WORK REQUIRED.
Retype every one of the items below line for line, keeping each word, number and mark the same.

***** EXERCISE INPUT *****

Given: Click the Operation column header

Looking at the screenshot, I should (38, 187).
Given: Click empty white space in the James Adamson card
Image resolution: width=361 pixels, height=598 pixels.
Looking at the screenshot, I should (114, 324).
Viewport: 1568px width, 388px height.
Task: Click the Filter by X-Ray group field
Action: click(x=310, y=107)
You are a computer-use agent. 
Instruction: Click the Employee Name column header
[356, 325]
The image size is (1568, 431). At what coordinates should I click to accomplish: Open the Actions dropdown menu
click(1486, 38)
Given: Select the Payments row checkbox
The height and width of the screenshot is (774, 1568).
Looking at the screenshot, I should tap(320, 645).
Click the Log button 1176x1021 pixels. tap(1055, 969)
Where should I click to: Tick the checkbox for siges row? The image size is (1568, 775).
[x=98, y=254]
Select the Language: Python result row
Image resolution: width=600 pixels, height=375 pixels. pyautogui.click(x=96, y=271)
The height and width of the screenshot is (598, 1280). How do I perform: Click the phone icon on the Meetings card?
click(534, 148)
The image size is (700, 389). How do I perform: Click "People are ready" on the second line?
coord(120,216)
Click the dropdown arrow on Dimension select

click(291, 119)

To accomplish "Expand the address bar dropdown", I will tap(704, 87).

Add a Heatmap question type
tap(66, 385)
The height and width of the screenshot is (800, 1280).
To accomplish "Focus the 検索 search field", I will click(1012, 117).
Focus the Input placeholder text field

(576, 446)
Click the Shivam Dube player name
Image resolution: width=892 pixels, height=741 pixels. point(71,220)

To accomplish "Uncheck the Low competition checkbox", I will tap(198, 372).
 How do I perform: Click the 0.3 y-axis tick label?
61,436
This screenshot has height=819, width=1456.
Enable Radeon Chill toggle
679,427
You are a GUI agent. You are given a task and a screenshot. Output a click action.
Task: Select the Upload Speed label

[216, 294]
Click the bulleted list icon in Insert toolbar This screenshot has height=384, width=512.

*****

CORRECT RESPONSE.
Given: Click the Operation column header

Looking at the screenshot, I should (38, 187).
Given: Click empty white space in the James Adamson card
Image resolution: width=361 pixels, height=598 pixels.
Looking at the screenshot, I should (114, 324).
Viewport: 1568px width, 388px height.
Task: Click the Filter by X-Ray group field
Action: click(x=310, y=107)
You are a computer-use agent. 
Instruction: Click the Employee Name column header
[356, 325]
The image size is (1568, 431). At what coordinates should I click to accomplish: Open the Actions dropdown menu
click(1486, 38)
Given: Select the Payments row checkbox
The height and width of the screenshot is (774, 1568).
Looking at the screenshot, I should tap(320, 645).
Click the Log button 1176x1021 pixels. tap(1055, 969)
Where should I click to: Tick the checkbox for siges row? The image size is (1568, 775).
[x=98, y=254]
Select the Language: Python result row
Image resolution: width=600 pixels, height=375 pixels. pyautogui.click(x=96, y=271)
The height and width of the screenshot is (598, 1280). How do I perform: Click the phone icon on the Meetings card?
click(534, 148)
The image size is (700, 389). How do I perform: Click "People are ready" on the second line?
coord(120,216)
Click the dropdown arrow on Dimension select

click(291, 119)

To accomplish "Expand the address bar dropdown", I will tap(704, 87).

Add a Heatmap question type
tap(66, 385)
The height and width of the screenshot is (800, 1280).
To accomplish "Focus the 検索 search field", I will click(1012, 117).
Focus the Input placeholder text field

(576, 446)
Click the Shivam Dube player name
Image resolution: width=892 pixels, height=741 pixels. point(71,220)

To accomplish "Uncheck the Low competition checkbox", I will tap(198, 372).
 How do I perform: Click the 0.3 y-axis tick label?
61,436
This screenshot has height=819, width=1456.
Enable Radeon Chill toggle
679,427
You are a GUI agent. You are given a task and a screenshot. Output a click action.
Task: Select the Upload Speed label

[216, 294]
Click the bulleted list icon in Insert toolbar This screenshot has height=384, width=512.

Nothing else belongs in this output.